Energy scheduling for integrated electricity–hydrogen systems considering multiphysics dynamics of hybrid water and biomass electrolysis

Abstract

This paper focuses on the coordinated scheduling problem of integrated electricity–hydrogen systems (IEHS) considering the multiphysics dynamic characteristics of hybrid water and biomass electrolysis. First, a multiphysics-aware hydrogen production model for hybrid water and biomass electrolysis, suitable for the day-ahead or intra-day energy scheduling of IEHS, is presented.
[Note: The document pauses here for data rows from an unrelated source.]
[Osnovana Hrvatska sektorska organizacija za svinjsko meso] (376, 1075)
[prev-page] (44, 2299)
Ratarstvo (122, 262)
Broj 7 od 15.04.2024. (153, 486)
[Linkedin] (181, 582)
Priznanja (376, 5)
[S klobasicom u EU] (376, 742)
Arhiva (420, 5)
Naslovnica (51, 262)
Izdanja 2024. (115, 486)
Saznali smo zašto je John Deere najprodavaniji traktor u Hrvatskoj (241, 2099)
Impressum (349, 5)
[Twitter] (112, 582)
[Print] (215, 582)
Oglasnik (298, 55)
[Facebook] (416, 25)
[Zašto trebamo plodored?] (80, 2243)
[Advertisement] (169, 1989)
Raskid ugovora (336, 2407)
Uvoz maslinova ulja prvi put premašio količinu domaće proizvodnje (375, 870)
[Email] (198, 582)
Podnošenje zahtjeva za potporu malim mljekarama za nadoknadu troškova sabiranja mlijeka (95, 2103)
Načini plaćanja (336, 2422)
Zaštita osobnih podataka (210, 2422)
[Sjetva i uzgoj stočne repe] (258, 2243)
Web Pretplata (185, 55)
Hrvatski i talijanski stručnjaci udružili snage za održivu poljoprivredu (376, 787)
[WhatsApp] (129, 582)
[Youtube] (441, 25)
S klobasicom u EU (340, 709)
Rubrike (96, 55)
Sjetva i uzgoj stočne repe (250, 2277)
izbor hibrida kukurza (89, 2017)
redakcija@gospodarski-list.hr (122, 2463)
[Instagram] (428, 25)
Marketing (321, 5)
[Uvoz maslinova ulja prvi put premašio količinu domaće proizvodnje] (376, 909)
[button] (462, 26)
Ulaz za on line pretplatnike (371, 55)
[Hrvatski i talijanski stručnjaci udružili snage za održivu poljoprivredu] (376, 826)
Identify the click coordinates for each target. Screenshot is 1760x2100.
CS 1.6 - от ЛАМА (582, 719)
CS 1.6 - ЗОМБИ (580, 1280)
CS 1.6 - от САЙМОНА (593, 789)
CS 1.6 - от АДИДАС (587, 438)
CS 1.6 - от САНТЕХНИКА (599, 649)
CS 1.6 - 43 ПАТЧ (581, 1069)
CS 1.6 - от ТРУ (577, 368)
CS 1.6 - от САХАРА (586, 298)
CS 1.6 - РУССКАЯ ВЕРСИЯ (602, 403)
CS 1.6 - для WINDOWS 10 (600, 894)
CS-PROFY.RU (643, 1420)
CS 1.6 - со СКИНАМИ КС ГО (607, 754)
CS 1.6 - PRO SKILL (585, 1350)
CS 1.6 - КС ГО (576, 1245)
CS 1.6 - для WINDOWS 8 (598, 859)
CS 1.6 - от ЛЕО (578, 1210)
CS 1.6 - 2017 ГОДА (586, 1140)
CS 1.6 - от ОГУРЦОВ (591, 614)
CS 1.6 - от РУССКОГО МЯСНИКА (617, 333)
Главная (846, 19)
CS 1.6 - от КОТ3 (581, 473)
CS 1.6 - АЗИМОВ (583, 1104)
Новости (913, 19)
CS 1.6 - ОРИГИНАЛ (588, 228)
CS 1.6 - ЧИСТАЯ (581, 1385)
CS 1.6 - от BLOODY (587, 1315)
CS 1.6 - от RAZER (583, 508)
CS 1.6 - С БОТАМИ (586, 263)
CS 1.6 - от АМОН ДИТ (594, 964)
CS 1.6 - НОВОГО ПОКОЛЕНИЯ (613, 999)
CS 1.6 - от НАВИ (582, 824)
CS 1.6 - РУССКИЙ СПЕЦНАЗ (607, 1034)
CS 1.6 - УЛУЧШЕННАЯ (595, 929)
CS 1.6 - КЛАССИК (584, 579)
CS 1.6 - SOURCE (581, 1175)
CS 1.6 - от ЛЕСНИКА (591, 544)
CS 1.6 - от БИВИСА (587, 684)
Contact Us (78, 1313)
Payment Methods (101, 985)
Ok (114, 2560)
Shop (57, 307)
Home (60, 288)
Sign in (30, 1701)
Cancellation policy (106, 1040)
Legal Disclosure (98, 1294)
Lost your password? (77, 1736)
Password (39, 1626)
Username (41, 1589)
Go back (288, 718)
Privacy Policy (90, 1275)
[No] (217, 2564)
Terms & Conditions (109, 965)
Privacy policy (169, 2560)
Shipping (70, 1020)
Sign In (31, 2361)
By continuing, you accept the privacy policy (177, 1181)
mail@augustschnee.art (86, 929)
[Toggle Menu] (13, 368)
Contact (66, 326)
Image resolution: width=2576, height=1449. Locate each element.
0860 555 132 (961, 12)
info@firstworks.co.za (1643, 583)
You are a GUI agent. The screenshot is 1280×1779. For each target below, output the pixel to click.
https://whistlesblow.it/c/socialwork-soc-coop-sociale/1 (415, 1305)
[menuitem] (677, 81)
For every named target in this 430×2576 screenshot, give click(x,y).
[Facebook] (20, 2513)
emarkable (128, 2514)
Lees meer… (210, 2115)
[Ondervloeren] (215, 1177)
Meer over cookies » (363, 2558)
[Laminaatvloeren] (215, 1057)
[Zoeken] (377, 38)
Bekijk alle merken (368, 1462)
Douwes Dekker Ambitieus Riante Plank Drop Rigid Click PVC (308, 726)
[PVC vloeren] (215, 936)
The dynamic multiphysics model for alkaline water electrolysis can take advantage of dynamic temperature and hydrogen-to-oxygen impurity crossover processes to optimize the loading range and energy conversion efficiency. The electrochemical model for proton exchange membrane biomass electrolysis can capture operating efficiency and temperature variations to improve the flexibility of hydrogen production. Then, the quasi-steady-state energy scheduling model for IEHS considering the multiphysics dynamics of hybrid water and biomass electrolysis is proposed. A tractable reformulation with multiple convex relaxation techniques, e.g., McCormick envelope, Big-M, outer linear approximation, and binary expansion methods, are utilized to address the highly nonlinear and nonconvex terms arising from the multiphysics-aware electrolysis model and the nonconvex flow quasi-steady-state characteristics of hydrogen network. Numerical results illustrate that the proposed multiphysics-aware electrolysis model can reduce the operating cost by up to 5.74% compared to the constant temperature and constant efficiency model. The solution time is also significantly reduced with a high solution accuracy compared to the original nonconvex and nonlinear model.